Yo también la he devorado; en calles, mercados, plazas, parques, ferias, restaurantes, casas de familia… Allá donde voy, muerdo, mastico, trago colores, especies, ajíes, limones y cebollas. A los pocos días de llegar, conocí a Sandra, una artista de la ciudad que me advirtió que comer, era el deporte nacional. Después de varios días, lo entiendo, porque a medida que yo me como la ciudad, ella me come a mí. En todos los sentidos que esto pueda entenderse.

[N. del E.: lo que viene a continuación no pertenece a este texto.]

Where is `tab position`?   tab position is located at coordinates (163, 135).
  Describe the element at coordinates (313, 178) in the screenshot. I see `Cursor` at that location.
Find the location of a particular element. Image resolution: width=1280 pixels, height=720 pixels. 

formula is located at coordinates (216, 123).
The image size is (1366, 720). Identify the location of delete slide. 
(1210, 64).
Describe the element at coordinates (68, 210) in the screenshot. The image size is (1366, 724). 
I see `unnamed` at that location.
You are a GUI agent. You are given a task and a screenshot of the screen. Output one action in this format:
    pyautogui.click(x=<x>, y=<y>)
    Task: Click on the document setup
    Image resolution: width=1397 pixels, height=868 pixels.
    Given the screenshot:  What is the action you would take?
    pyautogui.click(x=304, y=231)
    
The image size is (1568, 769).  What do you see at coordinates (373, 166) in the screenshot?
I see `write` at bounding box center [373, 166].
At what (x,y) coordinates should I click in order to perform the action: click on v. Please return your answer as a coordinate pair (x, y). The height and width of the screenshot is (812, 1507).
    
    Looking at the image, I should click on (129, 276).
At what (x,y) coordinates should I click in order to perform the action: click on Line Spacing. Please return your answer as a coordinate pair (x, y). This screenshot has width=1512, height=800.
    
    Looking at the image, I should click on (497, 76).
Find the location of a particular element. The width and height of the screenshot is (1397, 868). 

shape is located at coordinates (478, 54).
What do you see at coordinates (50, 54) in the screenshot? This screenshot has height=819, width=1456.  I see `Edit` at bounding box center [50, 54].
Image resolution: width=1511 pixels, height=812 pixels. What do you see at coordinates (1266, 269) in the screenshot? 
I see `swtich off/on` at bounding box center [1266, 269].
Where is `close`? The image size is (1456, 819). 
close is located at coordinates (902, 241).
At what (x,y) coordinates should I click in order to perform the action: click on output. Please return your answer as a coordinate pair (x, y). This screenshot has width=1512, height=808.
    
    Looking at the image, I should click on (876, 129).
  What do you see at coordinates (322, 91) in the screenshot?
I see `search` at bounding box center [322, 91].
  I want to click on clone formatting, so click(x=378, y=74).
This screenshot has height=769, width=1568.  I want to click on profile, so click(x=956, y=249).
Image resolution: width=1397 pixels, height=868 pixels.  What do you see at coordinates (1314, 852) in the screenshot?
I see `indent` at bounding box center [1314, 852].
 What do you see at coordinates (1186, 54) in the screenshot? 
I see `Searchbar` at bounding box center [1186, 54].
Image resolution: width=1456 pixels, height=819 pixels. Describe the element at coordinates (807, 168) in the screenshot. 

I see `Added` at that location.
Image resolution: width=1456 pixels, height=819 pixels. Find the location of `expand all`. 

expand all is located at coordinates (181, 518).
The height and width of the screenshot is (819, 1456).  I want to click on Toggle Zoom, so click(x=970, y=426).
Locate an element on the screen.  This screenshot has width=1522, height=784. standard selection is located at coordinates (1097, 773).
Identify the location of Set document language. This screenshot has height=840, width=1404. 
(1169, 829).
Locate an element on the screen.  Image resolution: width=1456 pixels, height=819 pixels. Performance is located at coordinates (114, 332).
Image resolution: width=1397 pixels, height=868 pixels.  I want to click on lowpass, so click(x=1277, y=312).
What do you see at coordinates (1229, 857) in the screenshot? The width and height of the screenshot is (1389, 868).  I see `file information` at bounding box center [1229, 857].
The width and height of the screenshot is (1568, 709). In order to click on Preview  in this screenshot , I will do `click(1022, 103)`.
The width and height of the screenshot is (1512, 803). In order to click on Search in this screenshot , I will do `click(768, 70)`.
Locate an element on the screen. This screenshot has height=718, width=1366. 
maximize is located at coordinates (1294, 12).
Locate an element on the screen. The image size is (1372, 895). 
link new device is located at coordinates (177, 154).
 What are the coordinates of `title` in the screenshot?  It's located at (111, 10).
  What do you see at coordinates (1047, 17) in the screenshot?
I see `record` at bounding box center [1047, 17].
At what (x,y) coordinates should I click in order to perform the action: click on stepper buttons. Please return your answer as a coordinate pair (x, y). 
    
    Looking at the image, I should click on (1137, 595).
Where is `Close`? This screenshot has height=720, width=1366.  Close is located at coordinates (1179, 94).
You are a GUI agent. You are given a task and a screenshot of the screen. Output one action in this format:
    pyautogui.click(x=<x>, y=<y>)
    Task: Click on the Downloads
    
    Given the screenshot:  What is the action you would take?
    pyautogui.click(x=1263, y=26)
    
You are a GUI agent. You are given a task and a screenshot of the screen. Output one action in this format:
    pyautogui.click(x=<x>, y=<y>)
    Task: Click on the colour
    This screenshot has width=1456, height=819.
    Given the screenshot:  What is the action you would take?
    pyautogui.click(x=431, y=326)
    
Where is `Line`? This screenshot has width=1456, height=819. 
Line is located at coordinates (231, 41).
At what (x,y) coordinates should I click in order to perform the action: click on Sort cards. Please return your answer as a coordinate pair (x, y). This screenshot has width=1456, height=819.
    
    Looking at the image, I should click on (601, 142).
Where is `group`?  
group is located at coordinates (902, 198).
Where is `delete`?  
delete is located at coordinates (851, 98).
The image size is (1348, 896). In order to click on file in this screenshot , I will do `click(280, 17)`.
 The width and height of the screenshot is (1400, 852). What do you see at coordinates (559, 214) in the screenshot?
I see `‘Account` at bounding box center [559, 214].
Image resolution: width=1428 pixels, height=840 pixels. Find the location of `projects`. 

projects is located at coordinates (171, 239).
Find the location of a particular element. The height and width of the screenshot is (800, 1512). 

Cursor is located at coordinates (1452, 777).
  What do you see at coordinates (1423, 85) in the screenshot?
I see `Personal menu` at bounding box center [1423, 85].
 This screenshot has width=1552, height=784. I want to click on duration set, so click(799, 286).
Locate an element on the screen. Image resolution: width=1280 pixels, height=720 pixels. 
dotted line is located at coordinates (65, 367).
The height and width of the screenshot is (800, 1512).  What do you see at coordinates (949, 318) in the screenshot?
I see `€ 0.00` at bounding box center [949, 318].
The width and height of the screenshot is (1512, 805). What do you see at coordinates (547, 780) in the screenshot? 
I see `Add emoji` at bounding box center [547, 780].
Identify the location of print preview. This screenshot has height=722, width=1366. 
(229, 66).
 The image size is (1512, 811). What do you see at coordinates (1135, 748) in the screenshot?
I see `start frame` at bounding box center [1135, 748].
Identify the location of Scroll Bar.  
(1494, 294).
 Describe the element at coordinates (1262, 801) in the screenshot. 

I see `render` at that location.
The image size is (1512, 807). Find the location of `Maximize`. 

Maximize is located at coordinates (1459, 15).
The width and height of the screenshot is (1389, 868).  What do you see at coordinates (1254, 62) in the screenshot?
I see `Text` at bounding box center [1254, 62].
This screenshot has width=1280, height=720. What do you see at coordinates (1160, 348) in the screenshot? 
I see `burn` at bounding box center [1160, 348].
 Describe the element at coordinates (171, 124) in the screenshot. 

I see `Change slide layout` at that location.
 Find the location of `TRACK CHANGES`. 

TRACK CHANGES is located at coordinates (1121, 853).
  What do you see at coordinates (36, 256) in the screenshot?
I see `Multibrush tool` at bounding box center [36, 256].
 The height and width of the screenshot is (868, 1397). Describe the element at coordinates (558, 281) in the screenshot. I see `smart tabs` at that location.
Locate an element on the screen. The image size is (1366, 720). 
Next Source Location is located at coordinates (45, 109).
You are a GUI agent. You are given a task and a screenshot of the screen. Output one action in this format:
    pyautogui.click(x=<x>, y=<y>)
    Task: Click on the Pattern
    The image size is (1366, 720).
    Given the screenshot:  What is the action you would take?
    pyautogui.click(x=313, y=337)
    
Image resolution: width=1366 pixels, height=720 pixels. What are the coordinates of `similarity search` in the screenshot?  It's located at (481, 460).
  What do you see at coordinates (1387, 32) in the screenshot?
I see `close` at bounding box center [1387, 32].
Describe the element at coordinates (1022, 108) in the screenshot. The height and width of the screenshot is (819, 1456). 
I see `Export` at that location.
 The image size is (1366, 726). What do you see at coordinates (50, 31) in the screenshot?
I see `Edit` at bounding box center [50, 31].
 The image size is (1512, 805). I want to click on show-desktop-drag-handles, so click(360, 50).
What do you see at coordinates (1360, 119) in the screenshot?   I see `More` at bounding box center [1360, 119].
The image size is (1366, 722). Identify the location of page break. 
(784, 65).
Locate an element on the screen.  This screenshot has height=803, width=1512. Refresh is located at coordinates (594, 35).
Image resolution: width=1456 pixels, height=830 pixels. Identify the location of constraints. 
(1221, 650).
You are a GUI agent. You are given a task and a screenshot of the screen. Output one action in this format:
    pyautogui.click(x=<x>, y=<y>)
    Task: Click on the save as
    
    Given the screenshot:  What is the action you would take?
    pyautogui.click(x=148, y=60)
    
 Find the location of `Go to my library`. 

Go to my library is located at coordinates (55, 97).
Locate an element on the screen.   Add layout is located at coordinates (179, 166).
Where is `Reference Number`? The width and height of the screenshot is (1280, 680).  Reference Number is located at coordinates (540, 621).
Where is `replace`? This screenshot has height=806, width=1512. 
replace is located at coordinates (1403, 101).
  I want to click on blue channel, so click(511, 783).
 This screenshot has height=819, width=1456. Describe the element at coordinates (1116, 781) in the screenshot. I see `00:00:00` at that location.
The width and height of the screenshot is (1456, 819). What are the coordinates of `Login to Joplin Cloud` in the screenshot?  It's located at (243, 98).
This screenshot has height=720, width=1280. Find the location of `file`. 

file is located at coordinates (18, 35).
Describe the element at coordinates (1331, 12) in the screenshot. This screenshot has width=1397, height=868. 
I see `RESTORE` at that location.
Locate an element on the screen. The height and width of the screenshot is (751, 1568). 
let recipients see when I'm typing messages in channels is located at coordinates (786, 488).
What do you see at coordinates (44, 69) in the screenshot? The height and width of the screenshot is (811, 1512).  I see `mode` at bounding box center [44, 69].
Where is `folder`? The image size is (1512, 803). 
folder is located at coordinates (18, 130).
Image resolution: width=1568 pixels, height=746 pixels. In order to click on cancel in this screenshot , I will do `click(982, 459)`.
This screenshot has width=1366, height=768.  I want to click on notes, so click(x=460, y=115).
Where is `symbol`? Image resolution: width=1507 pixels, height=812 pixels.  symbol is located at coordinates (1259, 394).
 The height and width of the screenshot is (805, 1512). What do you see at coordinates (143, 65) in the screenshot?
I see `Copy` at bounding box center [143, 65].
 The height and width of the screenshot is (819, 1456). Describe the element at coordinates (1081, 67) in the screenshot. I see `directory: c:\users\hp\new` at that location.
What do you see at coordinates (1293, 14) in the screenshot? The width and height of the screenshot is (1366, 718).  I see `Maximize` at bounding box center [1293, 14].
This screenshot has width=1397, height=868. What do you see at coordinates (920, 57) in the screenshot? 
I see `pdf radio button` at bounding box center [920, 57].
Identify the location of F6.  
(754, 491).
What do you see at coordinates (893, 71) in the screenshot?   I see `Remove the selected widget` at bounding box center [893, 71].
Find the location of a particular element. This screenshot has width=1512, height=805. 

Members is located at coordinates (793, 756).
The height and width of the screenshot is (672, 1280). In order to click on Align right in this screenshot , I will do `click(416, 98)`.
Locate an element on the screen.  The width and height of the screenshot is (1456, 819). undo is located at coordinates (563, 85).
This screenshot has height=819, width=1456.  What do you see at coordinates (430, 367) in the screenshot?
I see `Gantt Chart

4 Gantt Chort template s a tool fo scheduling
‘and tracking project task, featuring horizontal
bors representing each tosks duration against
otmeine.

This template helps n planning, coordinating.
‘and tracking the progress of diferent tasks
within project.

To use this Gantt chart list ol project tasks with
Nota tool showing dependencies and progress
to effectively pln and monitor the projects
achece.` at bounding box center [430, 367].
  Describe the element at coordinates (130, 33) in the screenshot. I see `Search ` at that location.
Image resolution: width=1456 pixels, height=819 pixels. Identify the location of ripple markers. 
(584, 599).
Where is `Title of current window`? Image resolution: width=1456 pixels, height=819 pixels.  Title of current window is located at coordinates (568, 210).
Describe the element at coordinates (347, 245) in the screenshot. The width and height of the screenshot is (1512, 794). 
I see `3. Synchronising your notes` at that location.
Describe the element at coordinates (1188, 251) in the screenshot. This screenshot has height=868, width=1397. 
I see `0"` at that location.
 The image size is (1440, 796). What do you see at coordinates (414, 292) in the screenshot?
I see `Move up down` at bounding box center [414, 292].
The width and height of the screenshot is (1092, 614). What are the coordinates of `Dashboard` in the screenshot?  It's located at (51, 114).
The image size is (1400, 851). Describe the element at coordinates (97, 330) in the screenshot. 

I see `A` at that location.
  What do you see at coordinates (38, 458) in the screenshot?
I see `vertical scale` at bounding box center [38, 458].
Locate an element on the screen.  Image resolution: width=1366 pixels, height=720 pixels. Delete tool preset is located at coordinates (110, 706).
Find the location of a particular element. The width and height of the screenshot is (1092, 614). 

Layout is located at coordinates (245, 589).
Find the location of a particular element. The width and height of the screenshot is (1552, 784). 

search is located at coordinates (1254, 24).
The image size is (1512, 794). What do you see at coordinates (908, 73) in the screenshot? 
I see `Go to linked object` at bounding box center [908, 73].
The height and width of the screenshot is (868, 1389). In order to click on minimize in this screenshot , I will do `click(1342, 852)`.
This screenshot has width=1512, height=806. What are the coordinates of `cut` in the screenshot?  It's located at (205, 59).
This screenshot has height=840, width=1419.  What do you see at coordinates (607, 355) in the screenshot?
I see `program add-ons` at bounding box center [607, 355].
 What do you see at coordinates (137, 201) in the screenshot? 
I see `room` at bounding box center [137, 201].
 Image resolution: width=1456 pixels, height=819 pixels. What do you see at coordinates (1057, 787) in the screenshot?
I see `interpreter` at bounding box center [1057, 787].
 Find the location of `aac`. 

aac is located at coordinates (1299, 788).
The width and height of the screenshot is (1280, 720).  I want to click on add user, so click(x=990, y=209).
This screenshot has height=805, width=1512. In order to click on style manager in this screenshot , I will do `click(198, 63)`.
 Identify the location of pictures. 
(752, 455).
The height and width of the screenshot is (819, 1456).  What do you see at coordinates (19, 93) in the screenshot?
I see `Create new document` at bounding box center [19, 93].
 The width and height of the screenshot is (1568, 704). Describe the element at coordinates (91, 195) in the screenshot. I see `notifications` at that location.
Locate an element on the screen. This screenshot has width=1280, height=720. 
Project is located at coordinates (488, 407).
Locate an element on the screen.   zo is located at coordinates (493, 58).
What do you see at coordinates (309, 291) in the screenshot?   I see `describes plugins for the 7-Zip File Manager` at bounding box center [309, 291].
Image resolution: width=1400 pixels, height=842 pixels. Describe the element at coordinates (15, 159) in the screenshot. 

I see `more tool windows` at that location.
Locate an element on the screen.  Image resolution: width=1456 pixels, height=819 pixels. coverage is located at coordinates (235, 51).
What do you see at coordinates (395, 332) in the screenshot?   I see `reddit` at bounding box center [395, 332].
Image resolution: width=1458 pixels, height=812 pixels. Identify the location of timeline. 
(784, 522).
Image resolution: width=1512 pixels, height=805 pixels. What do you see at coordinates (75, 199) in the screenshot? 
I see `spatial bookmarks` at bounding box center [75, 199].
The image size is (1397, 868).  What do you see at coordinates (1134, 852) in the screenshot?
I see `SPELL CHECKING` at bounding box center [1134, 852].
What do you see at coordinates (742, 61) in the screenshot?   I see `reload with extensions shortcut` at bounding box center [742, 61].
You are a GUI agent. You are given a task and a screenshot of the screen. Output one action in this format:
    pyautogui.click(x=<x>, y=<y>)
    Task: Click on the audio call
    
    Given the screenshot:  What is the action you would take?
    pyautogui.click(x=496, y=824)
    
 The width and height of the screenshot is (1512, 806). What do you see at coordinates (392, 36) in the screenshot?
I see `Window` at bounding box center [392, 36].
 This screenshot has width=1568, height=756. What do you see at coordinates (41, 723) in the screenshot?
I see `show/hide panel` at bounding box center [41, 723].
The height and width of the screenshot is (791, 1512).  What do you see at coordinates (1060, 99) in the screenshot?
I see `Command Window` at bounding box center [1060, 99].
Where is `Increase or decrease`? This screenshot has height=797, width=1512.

Hace un año conocí a Antonio Román, fue nuestro guía en una ruta de senderismo (observación de aves incluida), entre Estepona y Marbella. Desde la distancia, dada por el hecho de que éramos un grupo grande, admiré todo su conocimiento. Unos meses después, cámara en mano, me tocó cubrir la presentación de su libro Las aves de la Gran senda de Málaga. La tercera vez que lo conocí, fue el mismo día que partí a Lima.
─¡Es la tercera vez que nos conocemos!
─(Risas).

Otra de las cosas que suelo devorar aquí, son películas. La última: Un albergue en Tokio de Ozu. En ella, un padre y sus hijos deambulan por la capital en búsqueda de una vida mejor. Los primeros minutos son angustiantes porque los personajes no logran conciliar sus caracteres con la gran ciudad. En general, es una película bastante triste.
Durante estas primeras semanas, me he sentido un poco como esos niños. No sé cómo lo hizo Ozu, pero cuando ves esas escenas, da la sensación de que el mundo se está riendo de ellos, y el mundo durante esos minutos, es Tokio. Como mi mundo es Lima.


Por cuarta vez Antonio y yo nos encontramos, esta vez aquí y no allá. Durante dos días hablamos de política y de aves, de mí y de él. Guía particular que me ha contado de alas, picos y plumas, allá donde quiera que la ciudad intentaba comernos.
Pero así como él habló de aves, yo hablé de nubes. Lo llevé al asentamiento humano donde estoy trabajando, en lo más alto de la ciudad, para que conociera de primera mano, el fenómeno. Esa tarde tuvimos suerte de encontrarnos con mucha neblina. Entonces recordé otra de las advertencias de Sandra: Cuando estás dentro de las nubes, acabas convirtiéndote en un atrapaniebla.
En los niños de Ozu, no solo me reconozco a mí, sino también a los niños del asentamiento. Algunos jugaron fútbol con Antonio. Gracias a ellos, entiendo también la obra de Sandra y su metáfora sobre las nubes, las promesas y los sueños; y todo aquello que en la vida intentamos atrapar y se nos escapa. Con ella tomé chocolate y con Antonio un ceviche. No siempre como solo.

Así, mientras comemos y nos comen, como Tokio a los suyos, Lima empieza a ser aquello que inconscientemente buscaba, el lugar en el que, de tanto descubrir, de tanto silencio, de tanta soledad… comienzo, entre nubes, a devorarme a mí mismo.